[v1,bpf-next,1/2] bpf: Support BPF_F_MMAPABLE task_local storage

This patch modifies the generic bpf_local_storage infrastructure to
support mmapable map values and adds mmap() handling to task_local
storage leveraging this new functionality. A userspace task which
mmap's a task_local storage map will receive a pointer to the map_value
corresponding to that tasks' key - mmap'ing in other tasks' mapvals is
not supported in this patch.

Currently, struct bpf_local_storage_elem contains both bookkeeping
information as well as a struct bpf_local_storage_data with additional
bookkeeping information and the actual mapval data. We can't simply map
the page containing this struct into userspace. Instead, mmapable
local_storage uses bpf_local_storage_data's data field to point to the
actual mapval, which is allocated separately such that it can be
mmapped. Only the mapval lives on the page(s) allocated for it.

The lifetime of the actual_data mmapable region is tied to the
bpf_local_storage_elem which points to it. This doesn't necessarily mean
that the pages go away when the bpf_local_storage_elem is free'd - if
they're mapped into some userspace process they will remain until
unmapped, but are no longer the task_local storage's mapval.

Implementation details:

  * A few small helpers are added to deal with bpf_local_storage_data's
    'data' field having different semantics when the local_storage map
    is mmapable. With their help, many of the changes to existing code
    are purely mechanical (e.g. sdata->data becomes sdata_mapval(sdata),
    selem->elem_size becomes selem_bytes_used(selem)).

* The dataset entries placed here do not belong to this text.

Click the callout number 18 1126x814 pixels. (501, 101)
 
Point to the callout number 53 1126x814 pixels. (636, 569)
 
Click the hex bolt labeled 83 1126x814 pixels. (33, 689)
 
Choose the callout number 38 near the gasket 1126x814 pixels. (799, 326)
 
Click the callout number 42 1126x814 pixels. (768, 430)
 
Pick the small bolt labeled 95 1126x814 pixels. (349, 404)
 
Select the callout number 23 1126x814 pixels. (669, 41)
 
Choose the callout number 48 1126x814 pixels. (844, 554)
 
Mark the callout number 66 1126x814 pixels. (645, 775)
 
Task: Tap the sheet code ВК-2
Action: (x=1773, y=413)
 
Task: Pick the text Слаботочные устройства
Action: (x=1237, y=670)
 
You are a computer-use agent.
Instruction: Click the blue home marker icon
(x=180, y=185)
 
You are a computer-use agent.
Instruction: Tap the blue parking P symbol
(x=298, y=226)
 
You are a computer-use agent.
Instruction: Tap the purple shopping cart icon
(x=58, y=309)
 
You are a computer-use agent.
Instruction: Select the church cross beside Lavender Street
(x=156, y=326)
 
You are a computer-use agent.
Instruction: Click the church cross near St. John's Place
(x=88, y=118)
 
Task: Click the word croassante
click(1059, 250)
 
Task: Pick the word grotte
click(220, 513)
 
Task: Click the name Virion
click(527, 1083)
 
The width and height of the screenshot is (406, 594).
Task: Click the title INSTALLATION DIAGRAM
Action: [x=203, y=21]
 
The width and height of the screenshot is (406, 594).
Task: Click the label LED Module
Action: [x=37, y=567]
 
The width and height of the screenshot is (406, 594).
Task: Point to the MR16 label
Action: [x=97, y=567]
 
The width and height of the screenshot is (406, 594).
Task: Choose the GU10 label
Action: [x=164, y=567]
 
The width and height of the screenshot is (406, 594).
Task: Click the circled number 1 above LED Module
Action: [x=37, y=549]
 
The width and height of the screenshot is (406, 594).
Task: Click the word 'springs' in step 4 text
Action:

  * The map flags are copied into bpf_local_storage_data when its
    containing bpf_local_storage_elem is alloc'd, since the
    bpf_local_storage_map associated with them may be gone when
    bpf_local_storage_data is free'd, and testing flags for
    BPF_F_MMAPABLE is necessary when free'ing to ensure that the
    mmapable region is free'd.
    * The extra field doesn't change bpf_local_storage_elem's size.
      There were 48 bytes of padding after the bpf_local_storage_data
      field, now there are 40.

  * Currently, bpf_local_storage_update always creates a new
    bpf_local_storage_elem for the 'updated' value - the only exception
    being if the map_value has a bpf_spin_lock field, in which case the
    spin lock is grabbed instead of the less granular bpf_local_storage
    lock, and the value updated in place. This inplace update behavior
    is desired for mmapable local_storage map_values as well, since
    creating a new selem would result in new mmapable pages.

  * The size of the mmapable pages are accounted for when calling
    mem_{charge,uncharge}. If the pages are mmap'd into a userspace task
    mem_uncharge may be called before they actually go away.

Signed-off-by: Dave Marchevsky <davemarchevsky@fb.com>
---
 include/linux/bpf_local_storage.h |  14 ++-
 kernel/bpf/bpf_local_storage.c    | 145 ++++++++++++++++++++++++------
 kernel/bpf/bpf_task_storage.c     |  35 ++++++--
 kernel/bpf/syscall.c              |   2 +-
 4 files changed, 163 insertions(+), 33 deletions(-)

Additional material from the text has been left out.